- **Exercise goal**: The lines below from the one with "Click the rotate page icon" up to and including the one with "Task: Select the 10/EZ room row label" are what you should set down, exactly and without pictures.
*** Data Section Begins ***
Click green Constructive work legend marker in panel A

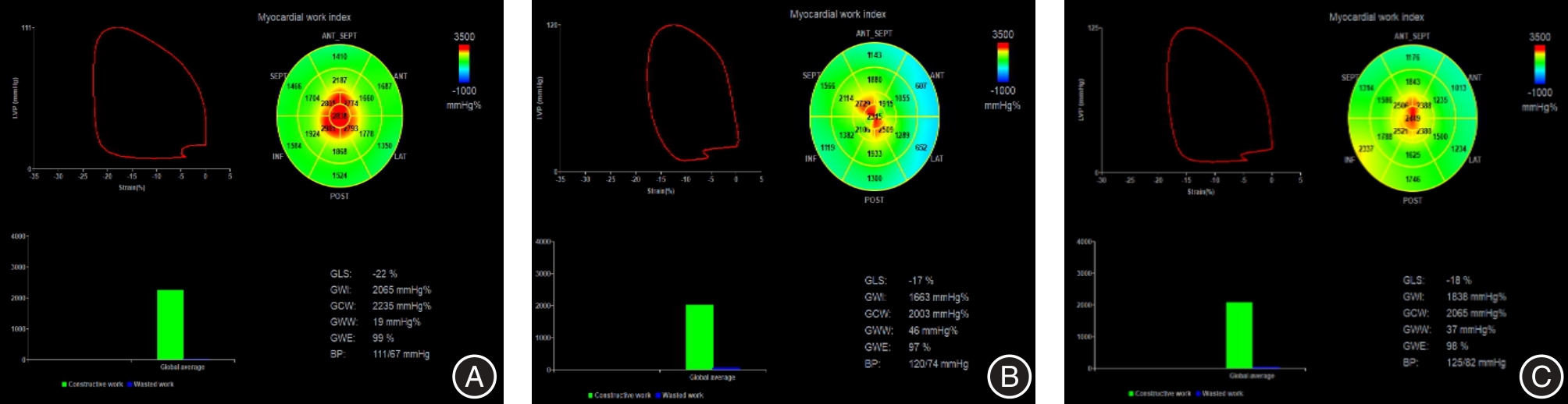tap(65, 385)
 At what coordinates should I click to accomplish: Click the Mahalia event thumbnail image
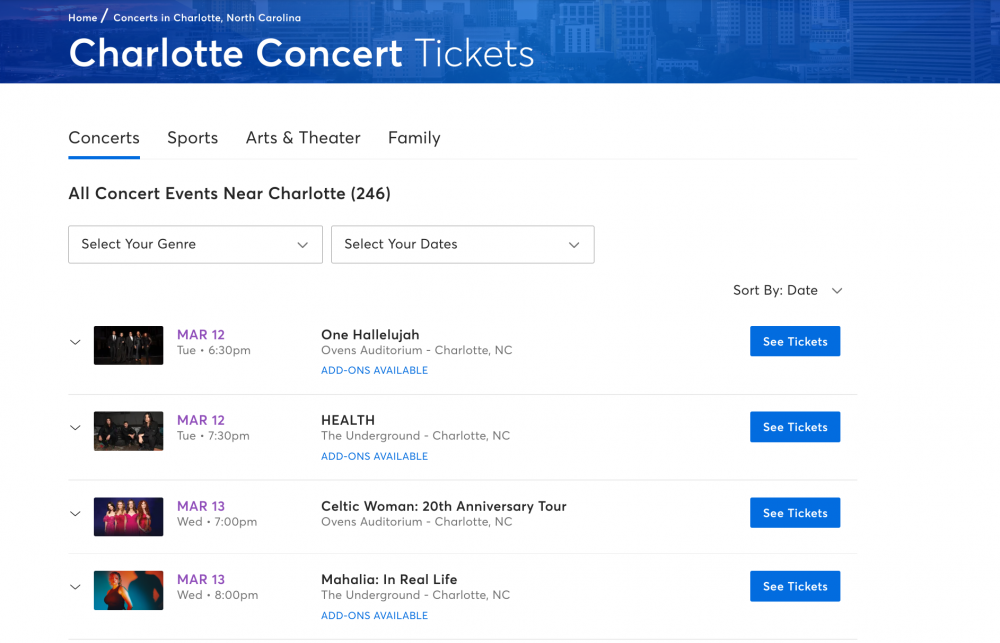pos(128,590)
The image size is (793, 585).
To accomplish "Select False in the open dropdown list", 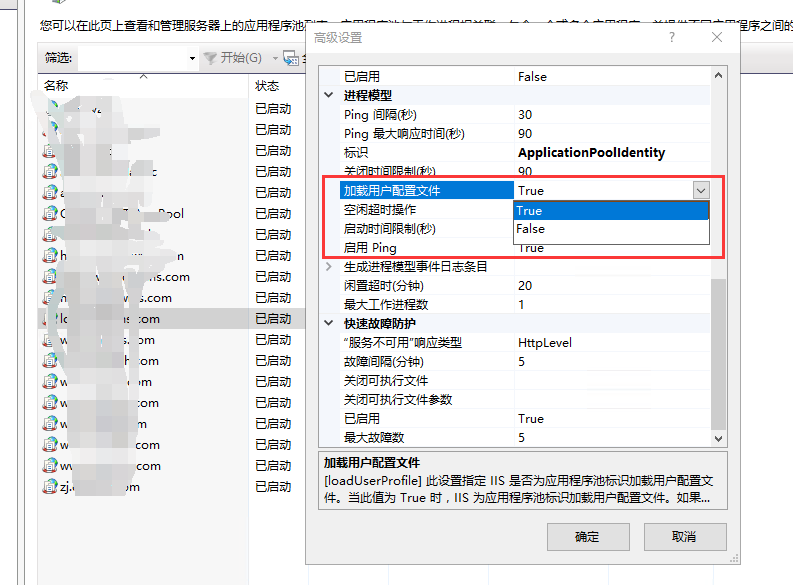I will coord(530,229).
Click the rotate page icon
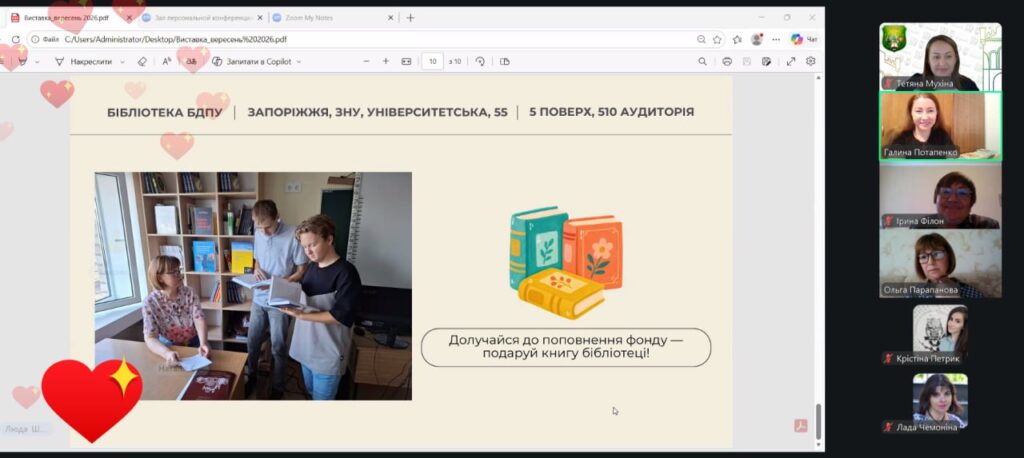 pos(480,61)
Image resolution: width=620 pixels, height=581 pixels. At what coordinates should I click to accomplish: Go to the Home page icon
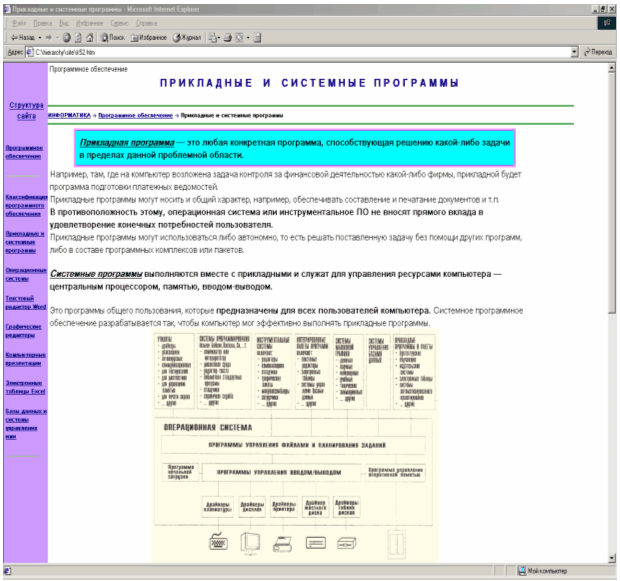coord(87,36)
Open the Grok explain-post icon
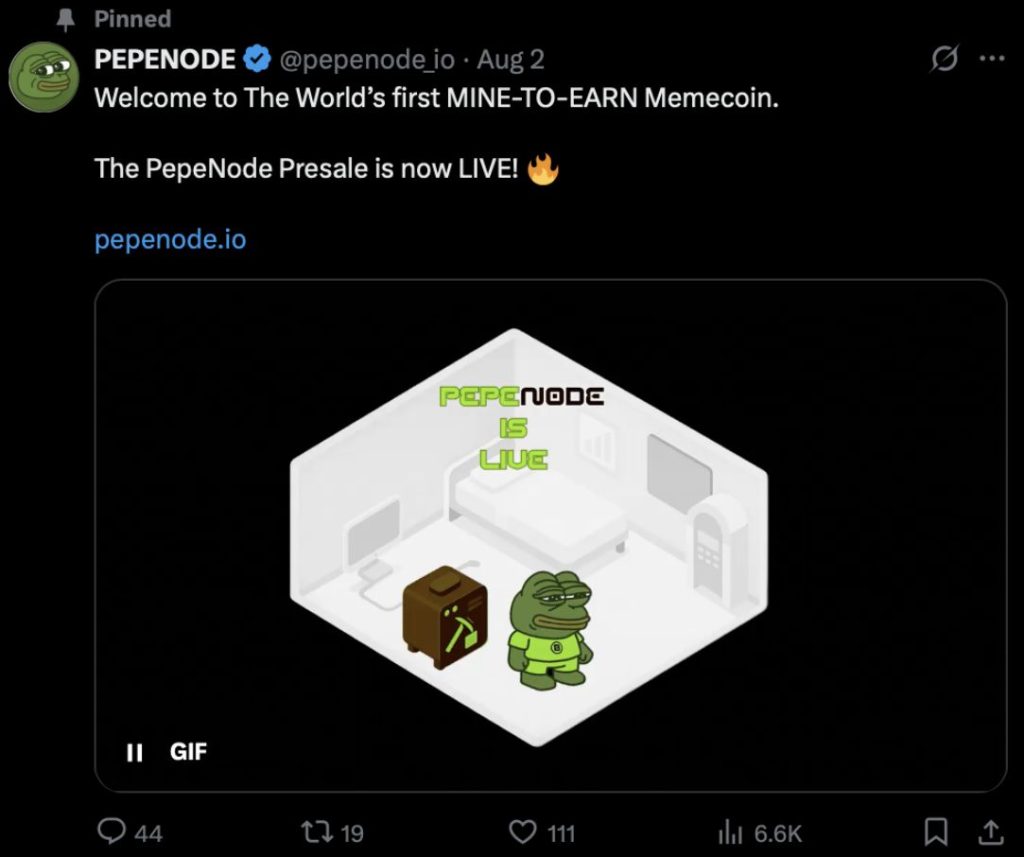This screenshot has height=857, width=1024. (x=944, y=59)
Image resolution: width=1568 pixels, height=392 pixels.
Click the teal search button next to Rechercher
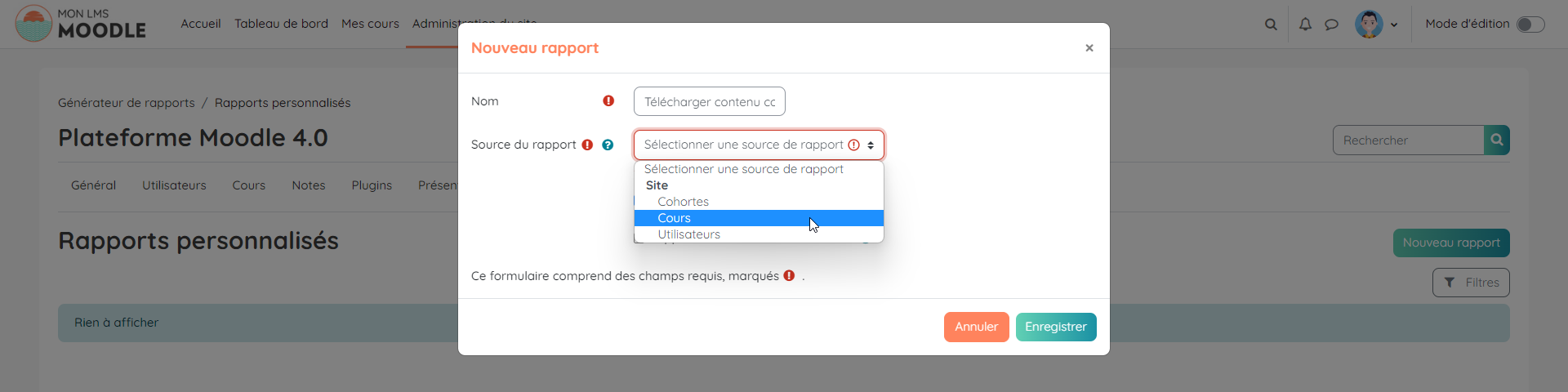(1496, 140)
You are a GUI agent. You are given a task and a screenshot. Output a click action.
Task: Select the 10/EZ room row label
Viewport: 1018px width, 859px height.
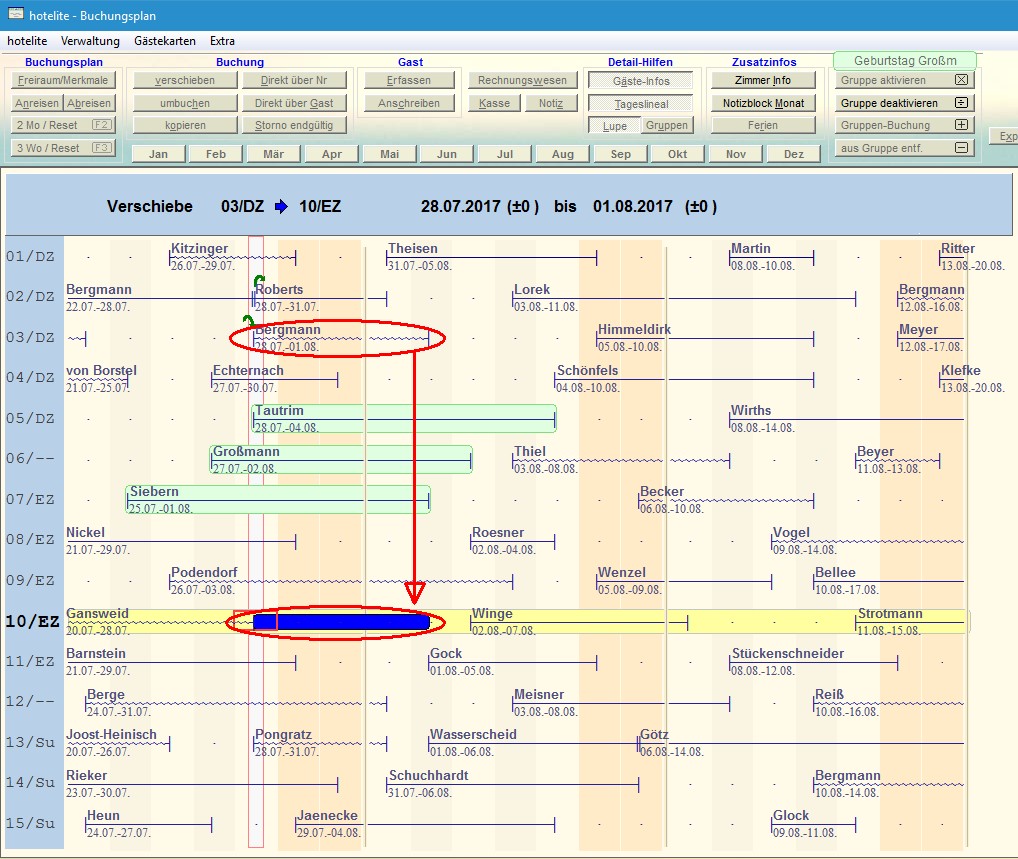click(32, 622)
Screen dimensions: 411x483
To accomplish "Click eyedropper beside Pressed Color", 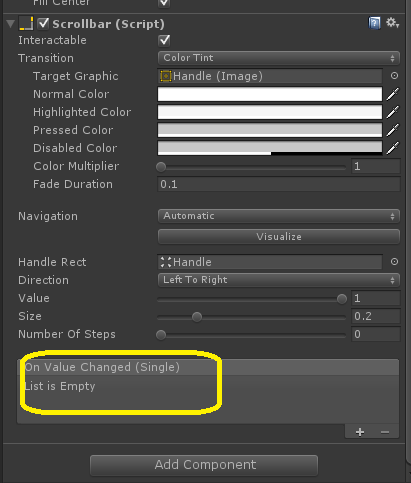I will click(393, 130).
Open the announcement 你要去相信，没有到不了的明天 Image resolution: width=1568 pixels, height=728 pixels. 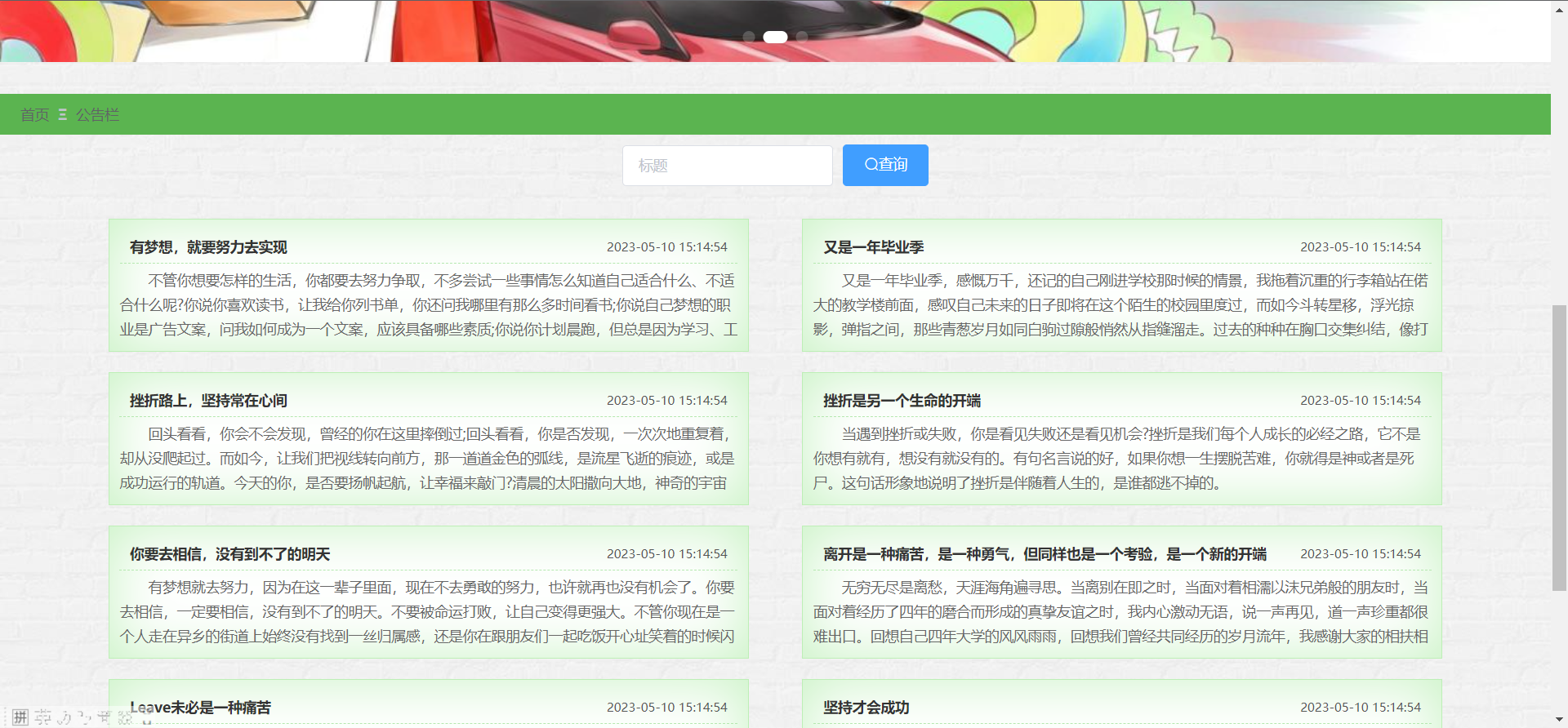click(229, 554)
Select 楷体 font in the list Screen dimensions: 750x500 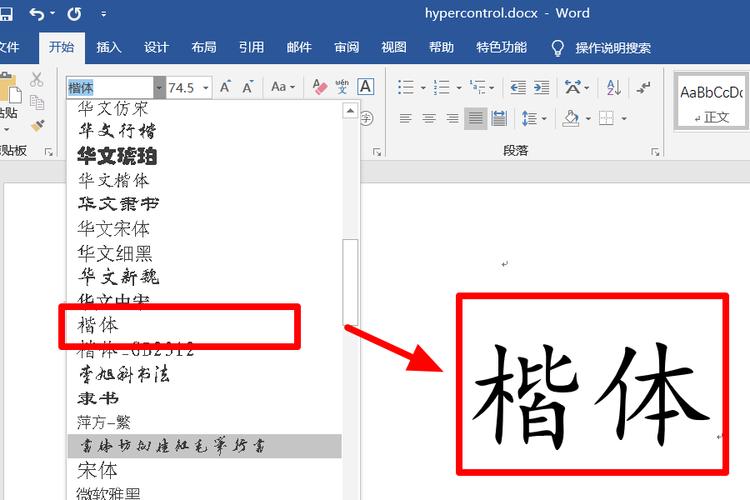click(x=98, y=324)
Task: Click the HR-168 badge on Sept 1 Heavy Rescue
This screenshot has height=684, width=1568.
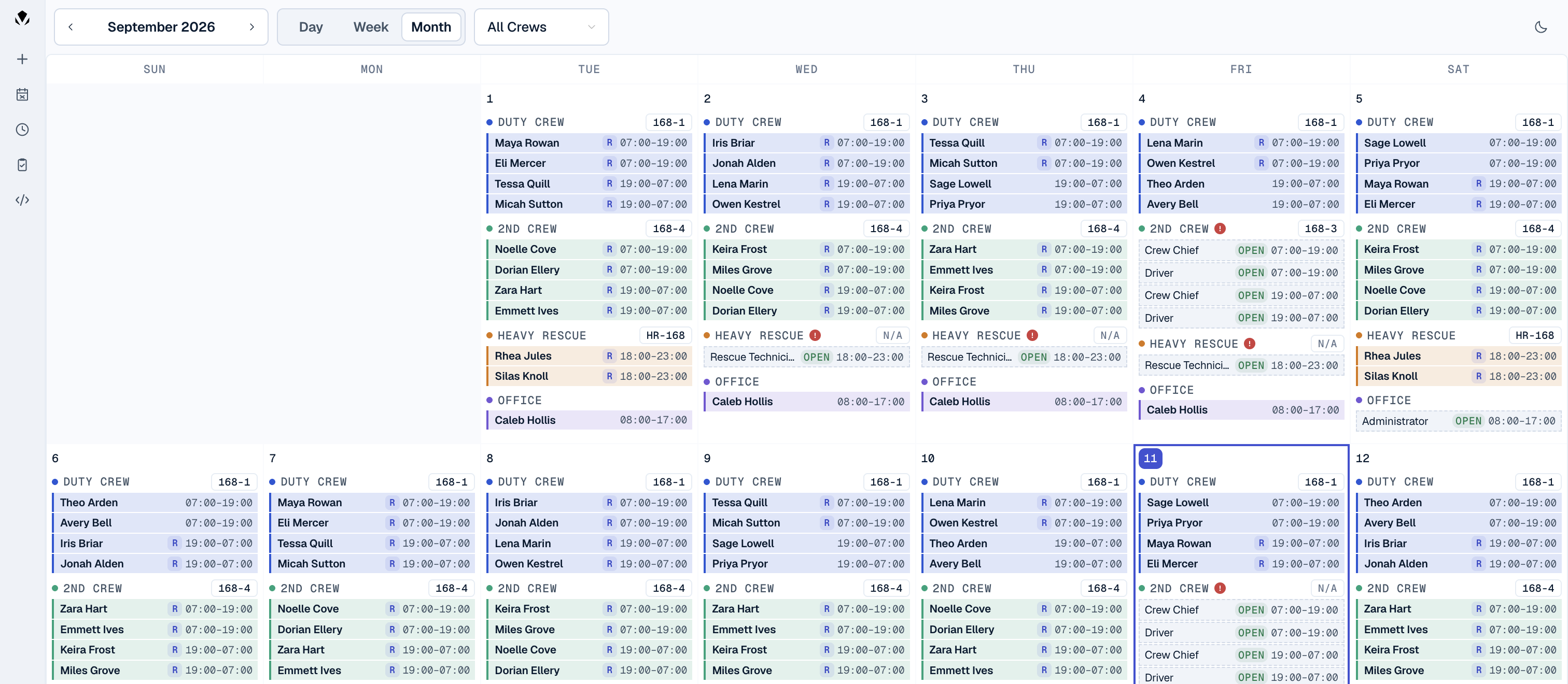Action: tap(665, 335)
*** Data Section Ends ***
- **Exercise result**:
Click the rotate page icon
 pos(480,61)
Image resolution: width=620 pixels, height=581 pixels. At what coordinates should I click to accomplish: Go to the Home page icon
coord(87,36)
Open the Grok explain-post icon
This screenshot has height=857, width=1024. (x=944, y=59)
Image resolution: width=1568 pixels, height=392 pixels.
Click the teal search button next to Rechercher
(1496, 140)
You are a GUI agent. You are given a task and a screenshot. Output a click action.
Task: Select the 10/EZ room row label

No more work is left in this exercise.